Minne Thorn praised her mother’s housekeeping practices: “My mother churned all the butter in a barrel churn, ground the coffee in the old hand mill, made the bread, washed the clothes by the rub and tub method.” — a far cry from the modern methods. She poured the soapy wash water on the cucumber patch, saying it kept the bugs away. “We always had the nicest cucumbers! We could hardly wait for the first combination of new potatoes and peas from the garden.”
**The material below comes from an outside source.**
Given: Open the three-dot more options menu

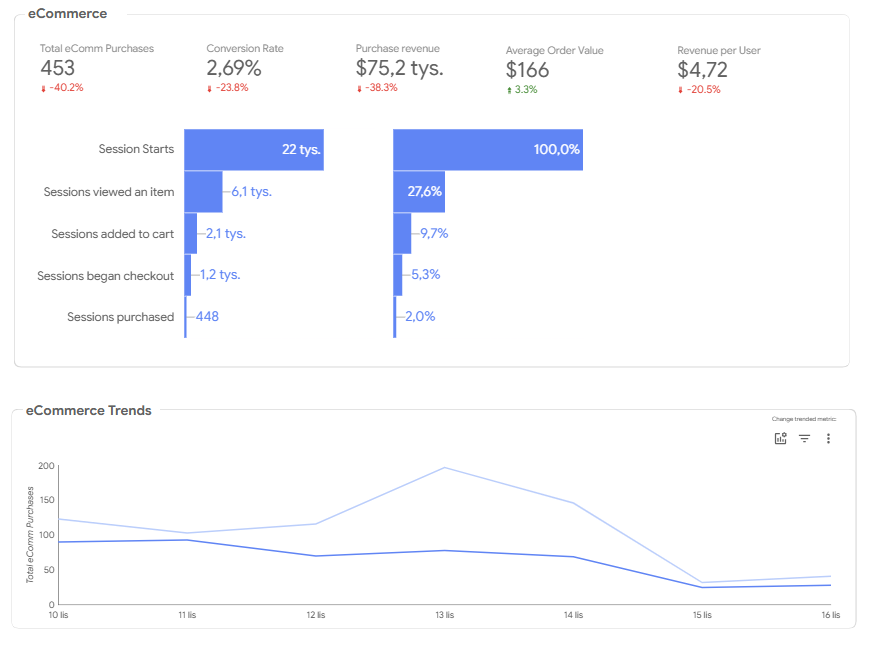Looking at the screenshot, I should [828, 438].
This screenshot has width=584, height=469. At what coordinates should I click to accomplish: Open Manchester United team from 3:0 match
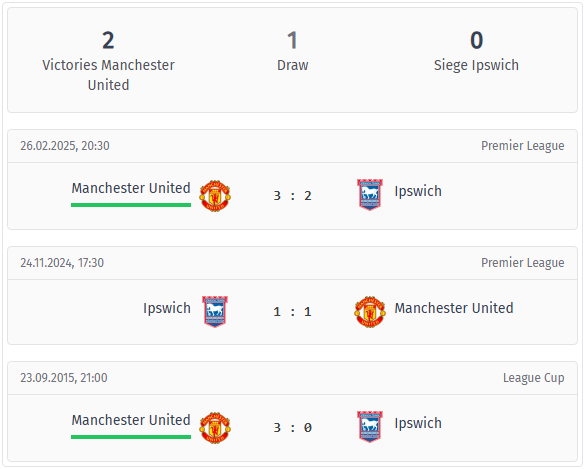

Clara Rud Daughtery’s telling of her parents’ early trials included immigration from Oslo, Norway and sad loss of five infants. In 1886, the two departed from their home in Spring Grove, Minn., and made their way to their homestead claim near Sheyenne. The hardships Mrs. Rud experienced as a mother later became a blessing to women of the area. Clara explained, “Mother seemed to be chosen as midwife. Husbands would come at any time of the day or night and she was always willing to go and help out. No one was ever turned away and it was a trying time for the young fathers-to-be.”

Mrs. Hendrickson also left for Sheyenne from Spring Grove, Minn., but was warned of the dangers of homesteading. A friend cautioned, “You better not go out to North Dakota, you will starve or freeze to death!” As time passed, Mrs. Hendrickson remembered the exchange and would say, “For all the years I lived here, I have never starved or frozen either!”